Figure 1.

Regulation of integrin α4β7–ligand binding affinity by chemokines and Mn²⁺. (A) Adhesion of RPMI 8866–CXCR3 cells to immobilized MAdCAM-1 and VCAM-1 substrates at 1 dyn/cm² before and after stimulation with chemokines or 0.5 mM Mn²⁺. Data are represented as mean ± SD of technical quintuplicate samples (n = 5). (B) Binding of soluble MAdCAM-1 and VCAM-1 to RPMI 8866–CXCR3 cells before and after stimulation with chemokines or 0.5 mM Mn²⁺. Data are represented as mean ± SD of technical triplicate samples (n = 3). 2 µg/ml mAb HP2/1 was used to block the function of α4 integrin in A and B. MFI, mean fluorescence intensity. (C) AFM schematic. Top: Diagram illustrating key components of the custom-built setup. Bar, 20 µm. Bottom: Representative force-displacement retraction trace without (upper trace) or with (lower trace) adhesion. Fu, unbinding force of the α4β7–ligand complex. k_s, system spring constant derived from the slope of the force-displacement trace. The cantilever retraction rate of the measurements was 3.7 µm/s. Bottom right: The three stages of stretching and detaching a single cell from the substrate. (D) Adhesion frequency of the AFM measurements for RPMI 8866–CXCR3 cells.
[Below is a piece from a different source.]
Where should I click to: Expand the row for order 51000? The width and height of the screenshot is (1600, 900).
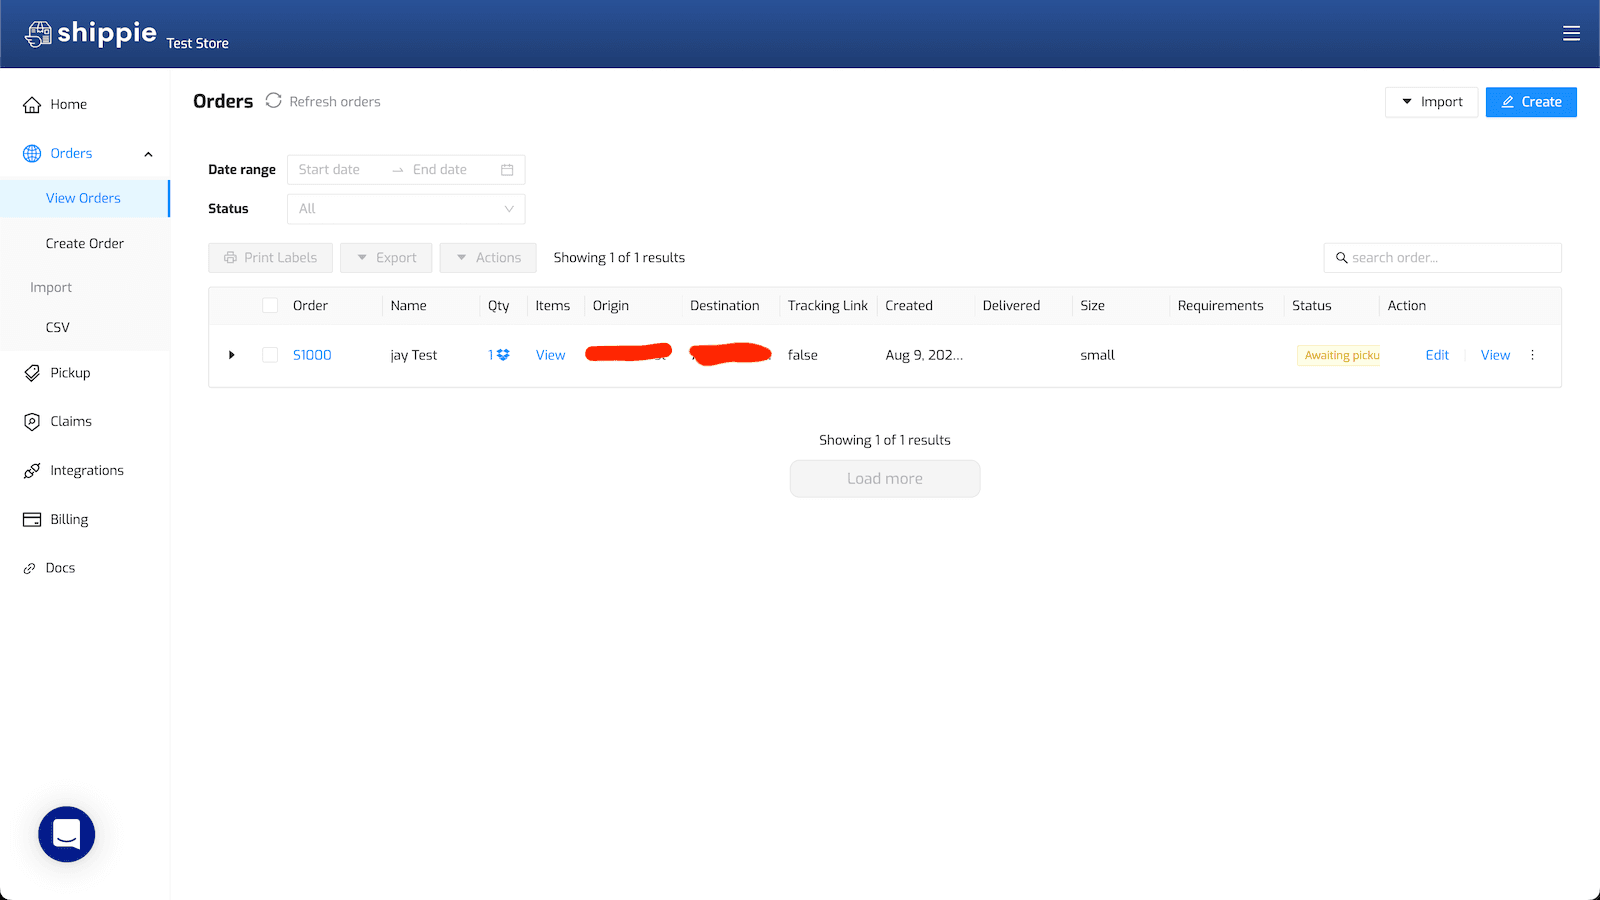click(x=231, y=354)
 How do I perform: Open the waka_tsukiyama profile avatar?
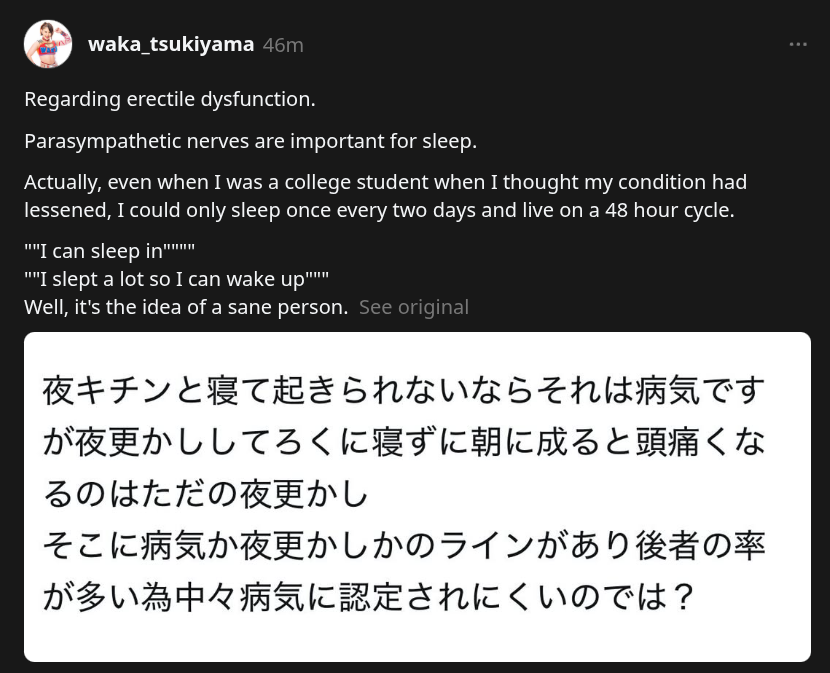[x=48, y=44]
Data are represented as mean ± SEM of >500 repeated force scans conducted using multiple cell-probe pairs. (E) Dynamic force spectra of single-bond MAdCAM-1 and VCAM-1 interactions with and without stimulation. Uncertainty in force is shown as half of the bin width of unbinding force histograms (Fig. S4, A and B). The linear fits of the DFS were obtained using Eq. 2. The fitted lines are superimposed on the respective DFS. (F) The force-dependent lifetimes of single-bond MAdCAM-1 and VCAM-1 interactions are given by Eq. 1. Shaded areas indicate an uncertainty of one SD. Two-tailed Student’s t test. *, P < 0.05; **, P < 0.01; ***, P < 0.001; n.s., P > 0.05.